> _What to produce_:
Reproduce the stretch of items below from the line containing "Given: Expand the Effraim user dropdown" through the line containing "will click(253, 251).", both lines included, without any change.

[Records from a data source]
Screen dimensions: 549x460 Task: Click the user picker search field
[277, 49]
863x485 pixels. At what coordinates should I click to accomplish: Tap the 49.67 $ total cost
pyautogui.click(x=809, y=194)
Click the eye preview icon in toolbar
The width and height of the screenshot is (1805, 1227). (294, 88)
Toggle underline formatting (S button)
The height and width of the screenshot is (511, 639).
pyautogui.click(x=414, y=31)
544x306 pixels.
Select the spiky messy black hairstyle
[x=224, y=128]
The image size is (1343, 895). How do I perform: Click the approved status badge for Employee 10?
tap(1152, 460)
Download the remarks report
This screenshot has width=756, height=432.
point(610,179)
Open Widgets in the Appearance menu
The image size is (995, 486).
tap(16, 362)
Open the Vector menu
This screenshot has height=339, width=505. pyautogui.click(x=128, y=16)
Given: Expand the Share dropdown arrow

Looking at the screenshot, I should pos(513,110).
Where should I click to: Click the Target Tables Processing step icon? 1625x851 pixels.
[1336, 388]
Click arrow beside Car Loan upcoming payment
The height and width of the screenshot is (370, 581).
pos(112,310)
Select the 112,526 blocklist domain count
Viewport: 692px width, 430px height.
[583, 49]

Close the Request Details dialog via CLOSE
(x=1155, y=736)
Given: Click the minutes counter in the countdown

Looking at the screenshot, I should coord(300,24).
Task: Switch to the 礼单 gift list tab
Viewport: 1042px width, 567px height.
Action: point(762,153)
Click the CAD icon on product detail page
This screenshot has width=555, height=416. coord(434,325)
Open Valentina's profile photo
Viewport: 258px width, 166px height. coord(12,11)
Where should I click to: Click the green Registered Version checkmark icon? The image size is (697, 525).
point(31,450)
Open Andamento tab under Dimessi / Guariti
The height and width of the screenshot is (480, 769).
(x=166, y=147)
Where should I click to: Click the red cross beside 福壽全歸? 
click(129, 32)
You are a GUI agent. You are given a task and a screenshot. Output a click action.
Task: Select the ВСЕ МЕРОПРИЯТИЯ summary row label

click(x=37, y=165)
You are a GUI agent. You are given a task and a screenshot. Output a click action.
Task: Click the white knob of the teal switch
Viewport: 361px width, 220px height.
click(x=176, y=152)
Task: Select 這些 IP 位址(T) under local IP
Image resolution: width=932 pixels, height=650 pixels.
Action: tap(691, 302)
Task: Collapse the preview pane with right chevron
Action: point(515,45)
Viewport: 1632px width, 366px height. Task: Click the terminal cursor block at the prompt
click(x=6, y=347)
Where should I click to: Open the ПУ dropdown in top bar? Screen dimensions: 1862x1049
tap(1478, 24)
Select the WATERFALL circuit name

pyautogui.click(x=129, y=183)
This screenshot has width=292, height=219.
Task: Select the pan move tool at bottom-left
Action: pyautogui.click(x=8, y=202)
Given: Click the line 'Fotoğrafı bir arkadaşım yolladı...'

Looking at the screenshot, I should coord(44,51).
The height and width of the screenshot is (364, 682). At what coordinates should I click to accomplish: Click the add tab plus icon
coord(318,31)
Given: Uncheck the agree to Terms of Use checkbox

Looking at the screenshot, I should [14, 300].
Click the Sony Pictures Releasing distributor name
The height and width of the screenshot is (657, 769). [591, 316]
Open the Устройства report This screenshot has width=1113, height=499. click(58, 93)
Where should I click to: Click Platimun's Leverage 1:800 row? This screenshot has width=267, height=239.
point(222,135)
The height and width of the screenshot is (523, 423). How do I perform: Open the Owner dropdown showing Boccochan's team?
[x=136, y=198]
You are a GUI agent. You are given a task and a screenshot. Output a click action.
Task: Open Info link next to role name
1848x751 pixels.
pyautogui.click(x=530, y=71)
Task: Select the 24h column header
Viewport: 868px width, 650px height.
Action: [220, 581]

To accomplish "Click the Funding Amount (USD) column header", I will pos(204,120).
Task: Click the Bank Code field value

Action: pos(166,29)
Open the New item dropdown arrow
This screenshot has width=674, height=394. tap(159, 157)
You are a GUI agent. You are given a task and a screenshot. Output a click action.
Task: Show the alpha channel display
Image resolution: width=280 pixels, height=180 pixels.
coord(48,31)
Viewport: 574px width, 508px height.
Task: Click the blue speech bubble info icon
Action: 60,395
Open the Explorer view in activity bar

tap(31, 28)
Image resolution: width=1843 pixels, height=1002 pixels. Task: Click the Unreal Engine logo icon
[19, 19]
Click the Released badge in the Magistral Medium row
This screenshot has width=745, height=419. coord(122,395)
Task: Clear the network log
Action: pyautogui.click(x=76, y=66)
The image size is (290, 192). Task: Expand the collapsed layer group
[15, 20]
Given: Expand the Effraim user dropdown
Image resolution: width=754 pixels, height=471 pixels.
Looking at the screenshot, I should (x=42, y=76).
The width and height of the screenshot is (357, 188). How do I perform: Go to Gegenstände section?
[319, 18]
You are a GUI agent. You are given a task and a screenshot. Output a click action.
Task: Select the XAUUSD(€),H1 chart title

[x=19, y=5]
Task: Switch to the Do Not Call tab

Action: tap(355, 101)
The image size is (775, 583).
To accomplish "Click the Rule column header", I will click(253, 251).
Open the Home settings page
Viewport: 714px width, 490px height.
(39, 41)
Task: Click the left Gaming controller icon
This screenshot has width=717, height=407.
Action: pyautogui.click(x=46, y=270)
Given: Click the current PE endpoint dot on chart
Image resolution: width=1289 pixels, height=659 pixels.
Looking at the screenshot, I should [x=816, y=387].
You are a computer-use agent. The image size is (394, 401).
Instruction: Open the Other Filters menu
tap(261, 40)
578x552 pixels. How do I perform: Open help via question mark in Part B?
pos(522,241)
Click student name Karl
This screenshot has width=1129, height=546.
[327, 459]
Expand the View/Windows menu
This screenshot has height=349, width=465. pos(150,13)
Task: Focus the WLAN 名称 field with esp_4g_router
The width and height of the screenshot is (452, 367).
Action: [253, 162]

> _Output of the task_:
Given: Expand the Effraim user dropdown
Image resolution: width=754 pixels, height=471 pixels.
Looking at the screenshot, I should (x=42, y=76).
The width and height of the screenshot is (357, 188). How do I perform: Go to Gegenstände section?
[319, 18]
You are a GUI agent. You are given a task and a screenshot. Output a click action.
Task: Select the XAUUSD(€),H1 chart title

[x=19, y=5]
Task: Switch to the Do Not Call tab

Action: tap(355, 101)
The image size is (775, 583).
To accomplish "Click the Rule column header", I will click(253, 251).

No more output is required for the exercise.